ACTION ITEM
No pictures, please. Output the lines from the start of the data through the line that contains "You are a GUI", both included, exactly as they stand.

SUPPLIED DATA
/---

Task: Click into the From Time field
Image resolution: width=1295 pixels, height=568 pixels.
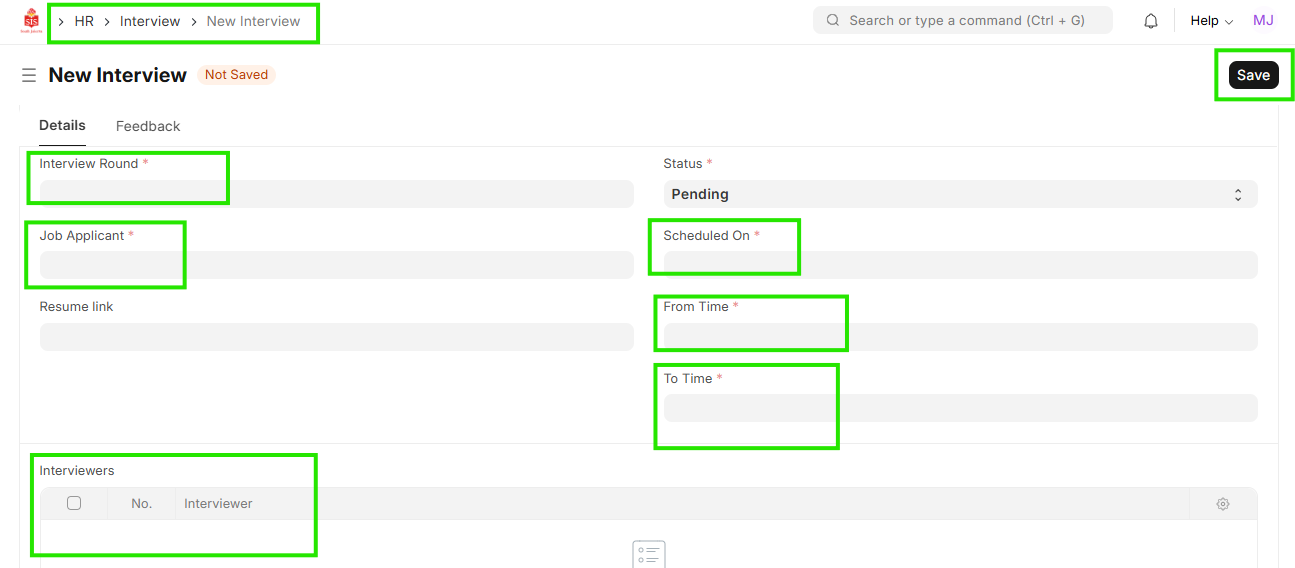Action: tap(960, 337)

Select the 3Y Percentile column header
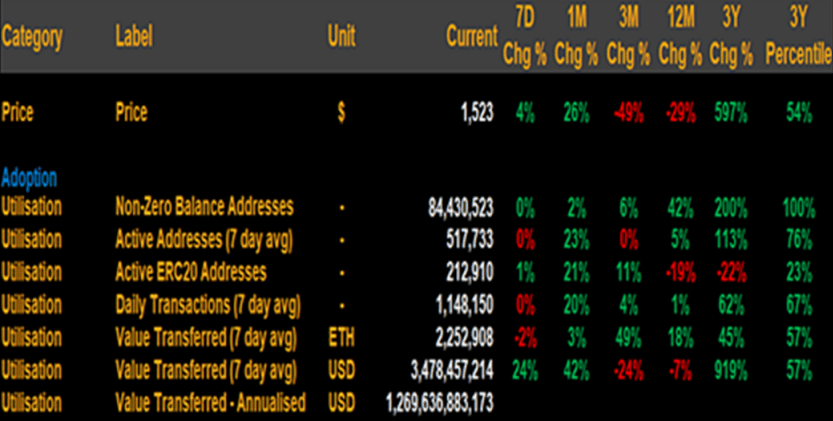pyautogui.click(x=797, y=37)
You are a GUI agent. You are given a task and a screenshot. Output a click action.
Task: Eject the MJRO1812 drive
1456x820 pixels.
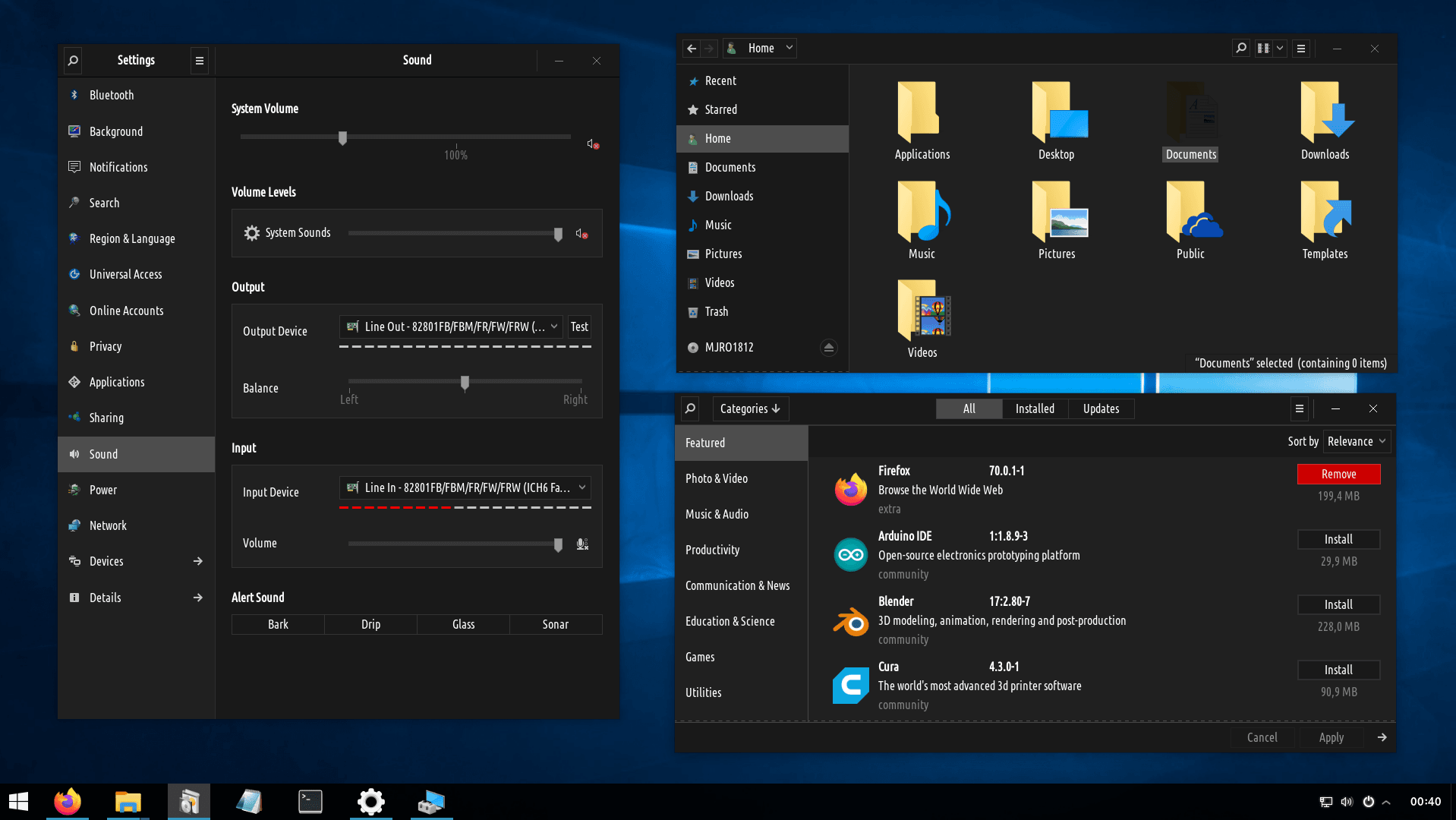pyautogui.click(x=828, y=347)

\---

SOLUTION
Task: Click into the From Time field
Image resolution: width=1295 pixels, height=568 pixels.
Action: tap(960, 337)

Select the 3Y Percentile column header
pyautogui.click(x=797, y=37)
You are a GUI agent. You are given a task and a screenshot. Output a click action.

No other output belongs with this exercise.